> **Assigned task**
The answer must be the lines from the one that holds "Image resolution: width=1206" through the final line of the data, copied exactly, with no pictures.

> **Records for the task**
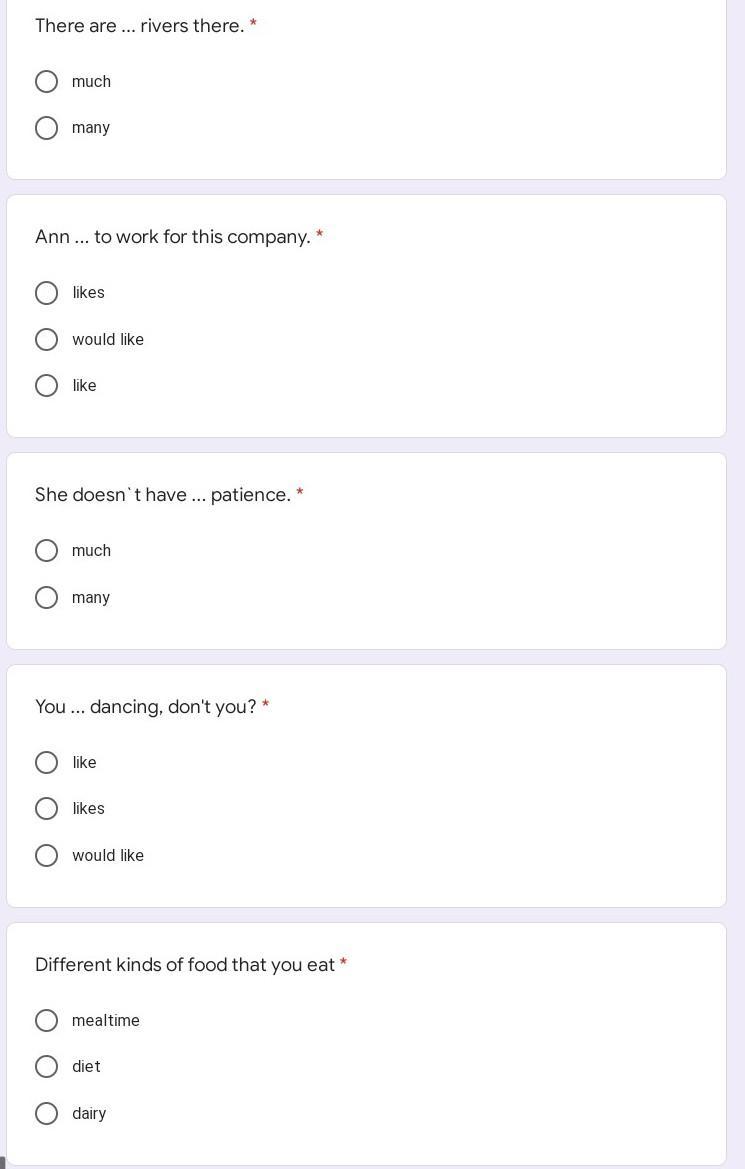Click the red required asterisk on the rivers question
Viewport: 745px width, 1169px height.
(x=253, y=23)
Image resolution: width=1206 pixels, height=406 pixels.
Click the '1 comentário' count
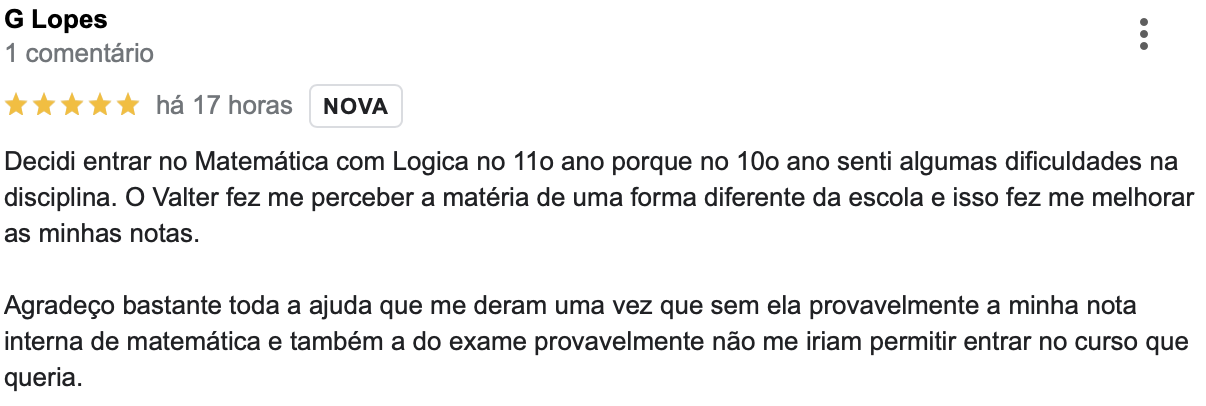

> **Exercise response**
Image resolution: width=1206 pixels, height=406 pixels.
Click the '1 comentário' count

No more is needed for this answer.